China introduced yuan-priced oil contracts in 2018 to facilitate a move away from the petrodollar, but to little avail. However, the Wall Street Journal suggested in March that Saudi Arabia were considering allowing China, who buy 25% of the oil that Saudi exports, to pay for it in yuan as well as including yuan-denominated futures contracts (petroyuan) in Aramco’s pricing model. It is no coincidence that China’s courtship of Saudi has accelerated at the same time as relations between the Kingdom and the Biden regime have become more strained.
For decades investors, and indeed humans generally speaking, have been blessed to live in a world that has been largely peaceful, at least by historic standards, and incredibly prosperous. Low rates have been accompanied by low inflation, and globalisation has brought an economic connectivity that would have previously been scarcely believable. The financialisation of assets has been a seemingly irreversible juggernaut.

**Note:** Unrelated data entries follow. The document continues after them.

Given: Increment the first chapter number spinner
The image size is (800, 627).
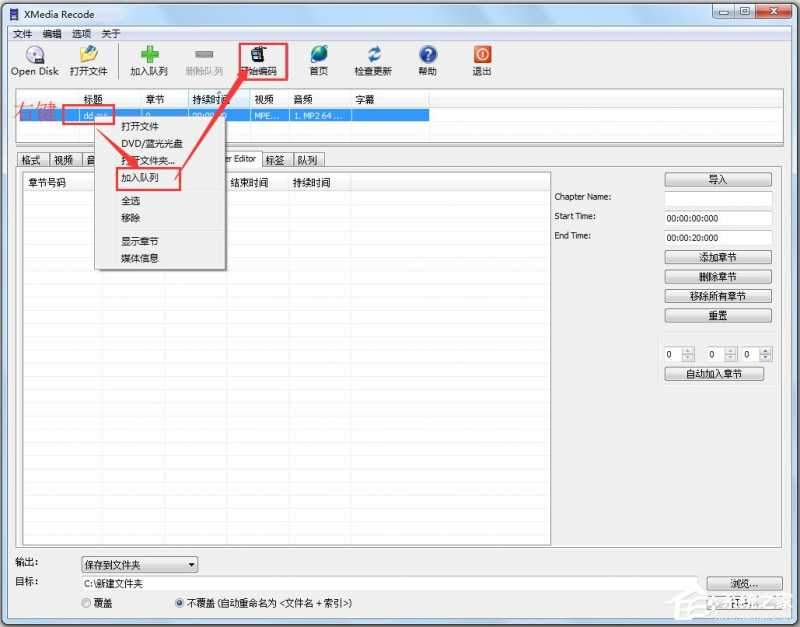Looking at the screenshot, I should [685, 350].
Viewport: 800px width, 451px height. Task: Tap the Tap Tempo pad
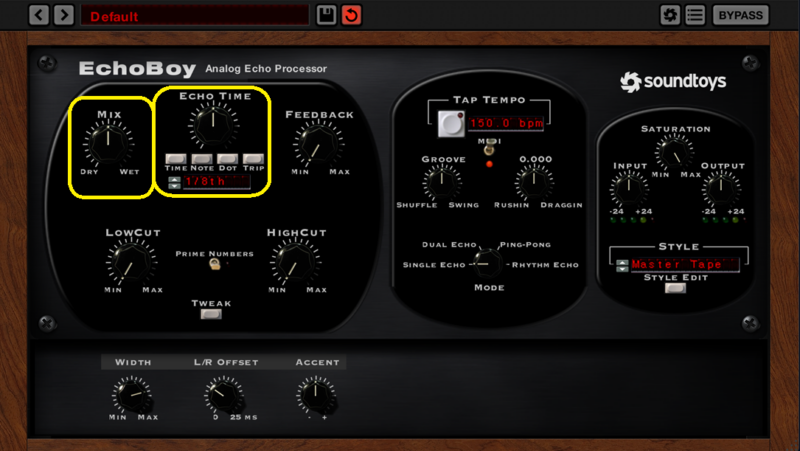[x=451, y=123]
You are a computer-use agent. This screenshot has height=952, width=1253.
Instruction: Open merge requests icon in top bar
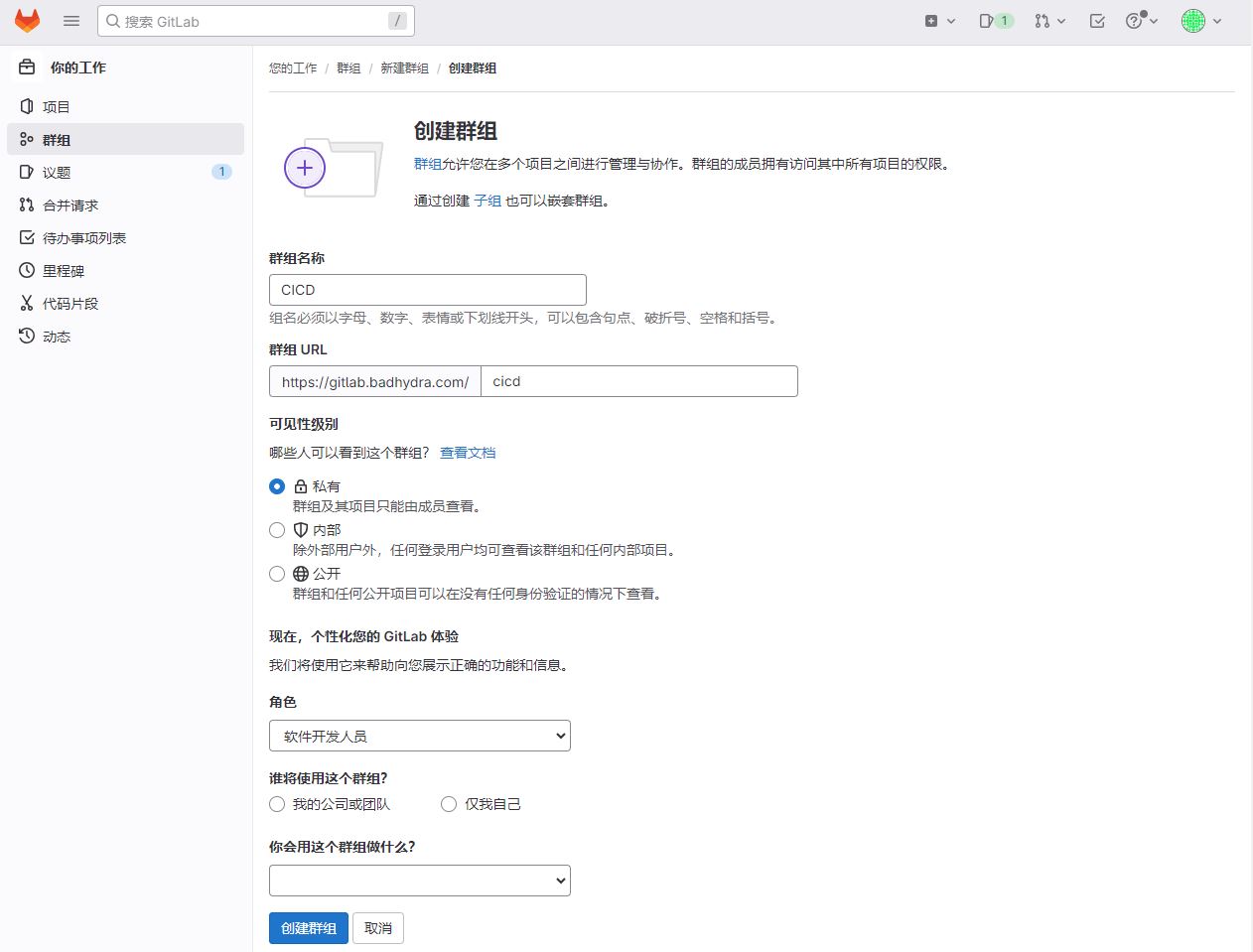point(1048,21)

Events this year have turned the financial and geopolitical world on its head. The ramifications of this are likely to be felt for years to come. An inflationary war has heaped fuel onto an inflationary fire that was already burning brightly.
In the more immediate future, there is an administration in the US that plans record fiscal spending at the same time as its own central bank attempts to begin to shrink its own grossly inflated balance sheet. The US needs external buyers of treasuries in order to fund that spending, it may be on the way to losing foreign buyers that it currently relies on.
The idea that an empire can end tends to be inconceivable to those living through its crescendo. Investors would do well to remember that there were many empires that came before the current American one; they all eventually fell.